# TASK ITEM
Copy out every line from the records that includes "Collapse".

# THE DATA
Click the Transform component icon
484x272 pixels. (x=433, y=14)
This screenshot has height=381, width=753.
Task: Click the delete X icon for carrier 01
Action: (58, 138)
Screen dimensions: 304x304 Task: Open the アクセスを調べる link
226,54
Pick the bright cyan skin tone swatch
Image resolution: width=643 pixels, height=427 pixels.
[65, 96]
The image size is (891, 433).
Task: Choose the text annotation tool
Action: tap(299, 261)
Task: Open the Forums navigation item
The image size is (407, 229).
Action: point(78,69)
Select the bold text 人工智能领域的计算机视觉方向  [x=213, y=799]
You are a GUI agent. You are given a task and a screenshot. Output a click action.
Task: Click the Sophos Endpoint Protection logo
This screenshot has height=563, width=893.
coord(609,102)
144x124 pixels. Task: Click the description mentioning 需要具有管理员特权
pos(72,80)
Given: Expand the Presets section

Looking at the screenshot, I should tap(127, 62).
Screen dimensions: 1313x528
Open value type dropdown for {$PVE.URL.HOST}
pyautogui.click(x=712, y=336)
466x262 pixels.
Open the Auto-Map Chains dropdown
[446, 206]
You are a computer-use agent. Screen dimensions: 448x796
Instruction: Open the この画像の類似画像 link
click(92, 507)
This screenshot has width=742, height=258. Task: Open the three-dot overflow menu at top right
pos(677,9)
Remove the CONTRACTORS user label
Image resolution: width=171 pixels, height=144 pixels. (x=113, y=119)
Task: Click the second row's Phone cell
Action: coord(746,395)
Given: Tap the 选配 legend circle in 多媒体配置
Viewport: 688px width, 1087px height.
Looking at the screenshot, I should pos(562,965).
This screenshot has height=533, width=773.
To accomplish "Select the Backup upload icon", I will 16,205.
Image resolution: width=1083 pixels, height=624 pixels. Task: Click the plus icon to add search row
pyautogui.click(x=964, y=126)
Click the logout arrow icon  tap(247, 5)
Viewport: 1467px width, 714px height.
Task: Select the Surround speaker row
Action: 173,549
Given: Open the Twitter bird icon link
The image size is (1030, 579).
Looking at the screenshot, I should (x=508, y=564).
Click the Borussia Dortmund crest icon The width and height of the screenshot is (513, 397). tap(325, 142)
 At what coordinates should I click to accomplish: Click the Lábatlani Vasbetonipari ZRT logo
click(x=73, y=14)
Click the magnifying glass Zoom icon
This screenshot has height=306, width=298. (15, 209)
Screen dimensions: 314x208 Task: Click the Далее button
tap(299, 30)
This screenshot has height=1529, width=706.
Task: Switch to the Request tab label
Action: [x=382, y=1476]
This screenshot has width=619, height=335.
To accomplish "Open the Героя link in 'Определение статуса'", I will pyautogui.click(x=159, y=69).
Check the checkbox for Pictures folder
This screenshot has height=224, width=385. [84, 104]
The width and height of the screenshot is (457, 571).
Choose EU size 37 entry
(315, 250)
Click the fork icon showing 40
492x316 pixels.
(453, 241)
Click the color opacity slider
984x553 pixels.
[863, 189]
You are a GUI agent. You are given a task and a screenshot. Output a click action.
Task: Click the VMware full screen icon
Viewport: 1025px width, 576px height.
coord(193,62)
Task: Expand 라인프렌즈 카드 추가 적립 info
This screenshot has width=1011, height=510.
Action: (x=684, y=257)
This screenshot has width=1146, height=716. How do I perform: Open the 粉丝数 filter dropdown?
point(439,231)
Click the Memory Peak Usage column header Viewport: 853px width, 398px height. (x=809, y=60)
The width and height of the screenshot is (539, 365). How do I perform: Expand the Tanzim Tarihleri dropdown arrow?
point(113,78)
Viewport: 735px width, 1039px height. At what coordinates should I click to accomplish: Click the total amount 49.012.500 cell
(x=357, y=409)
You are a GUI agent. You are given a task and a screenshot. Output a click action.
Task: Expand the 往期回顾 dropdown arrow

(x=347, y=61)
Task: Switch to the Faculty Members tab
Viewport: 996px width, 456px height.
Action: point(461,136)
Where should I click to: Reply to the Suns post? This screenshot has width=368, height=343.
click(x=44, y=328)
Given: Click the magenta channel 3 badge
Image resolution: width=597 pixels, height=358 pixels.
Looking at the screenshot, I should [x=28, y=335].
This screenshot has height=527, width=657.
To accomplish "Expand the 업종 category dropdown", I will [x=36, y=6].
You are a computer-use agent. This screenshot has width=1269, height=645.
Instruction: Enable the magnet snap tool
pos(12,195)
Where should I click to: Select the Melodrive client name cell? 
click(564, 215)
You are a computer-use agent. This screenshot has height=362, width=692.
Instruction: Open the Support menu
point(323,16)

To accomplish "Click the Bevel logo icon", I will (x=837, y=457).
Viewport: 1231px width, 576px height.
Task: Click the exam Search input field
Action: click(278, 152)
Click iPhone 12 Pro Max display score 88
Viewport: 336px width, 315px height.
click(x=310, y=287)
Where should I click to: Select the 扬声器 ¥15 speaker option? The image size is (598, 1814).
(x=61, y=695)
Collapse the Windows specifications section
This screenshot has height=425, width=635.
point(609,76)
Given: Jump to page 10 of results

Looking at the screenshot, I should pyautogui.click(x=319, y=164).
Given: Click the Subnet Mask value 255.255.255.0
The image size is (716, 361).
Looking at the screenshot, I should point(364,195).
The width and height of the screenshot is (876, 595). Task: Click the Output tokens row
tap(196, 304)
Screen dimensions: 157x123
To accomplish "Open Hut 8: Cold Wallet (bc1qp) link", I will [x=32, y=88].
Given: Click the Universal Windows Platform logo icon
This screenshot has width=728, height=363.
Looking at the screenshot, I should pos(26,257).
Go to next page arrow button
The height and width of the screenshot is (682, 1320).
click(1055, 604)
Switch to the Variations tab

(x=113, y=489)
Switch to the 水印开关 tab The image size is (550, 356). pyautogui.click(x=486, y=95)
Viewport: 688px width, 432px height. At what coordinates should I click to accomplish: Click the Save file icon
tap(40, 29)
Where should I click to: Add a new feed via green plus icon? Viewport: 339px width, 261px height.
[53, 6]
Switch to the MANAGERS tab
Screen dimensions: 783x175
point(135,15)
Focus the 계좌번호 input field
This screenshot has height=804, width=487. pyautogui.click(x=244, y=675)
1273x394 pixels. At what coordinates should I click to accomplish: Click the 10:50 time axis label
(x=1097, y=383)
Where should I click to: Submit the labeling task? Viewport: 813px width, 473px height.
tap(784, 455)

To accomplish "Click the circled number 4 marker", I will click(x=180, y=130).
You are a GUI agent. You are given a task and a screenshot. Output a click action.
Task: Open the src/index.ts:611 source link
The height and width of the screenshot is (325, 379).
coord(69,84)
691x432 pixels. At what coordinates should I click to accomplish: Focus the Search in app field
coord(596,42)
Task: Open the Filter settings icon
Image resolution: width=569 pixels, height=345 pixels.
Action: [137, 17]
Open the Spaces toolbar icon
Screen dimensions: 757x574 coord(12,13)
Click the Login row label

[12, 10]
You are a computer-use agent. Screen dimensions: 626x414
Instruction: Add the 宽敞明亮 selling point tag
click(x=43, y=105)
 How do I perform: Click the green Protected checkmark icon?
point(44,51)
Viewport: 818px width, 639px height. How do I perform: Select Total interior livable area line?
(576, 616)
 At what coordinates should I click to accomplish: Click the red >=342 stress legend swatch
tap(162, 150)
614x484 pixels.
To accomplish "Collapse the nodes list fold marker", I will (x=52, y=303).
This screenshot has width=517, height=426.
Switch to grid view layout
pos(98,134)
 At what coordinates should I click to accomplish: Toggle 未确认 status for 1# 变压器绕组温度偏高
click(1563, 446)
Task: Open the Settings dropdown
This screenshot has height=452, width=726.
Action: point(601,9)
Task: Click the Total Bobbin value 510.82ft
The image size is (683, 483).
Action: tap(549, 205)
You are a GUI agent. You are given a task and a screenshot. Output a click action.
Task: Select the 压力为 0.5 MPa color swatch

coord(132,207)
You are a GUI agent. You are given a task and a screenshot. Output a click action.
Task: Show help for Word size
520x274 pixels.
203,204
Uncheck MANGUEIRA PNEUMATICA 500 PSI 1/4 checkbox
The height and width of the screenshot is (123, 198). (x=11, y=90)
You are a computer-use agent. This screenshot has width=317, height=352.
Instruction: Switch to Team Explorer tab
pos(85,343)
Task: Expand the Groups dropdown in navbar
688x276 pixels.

# FINISHED EXERCISE
Collapse the Windows specifications section
To accomplish "Collapse the nodes list fold marker", I will (x=52, y=303).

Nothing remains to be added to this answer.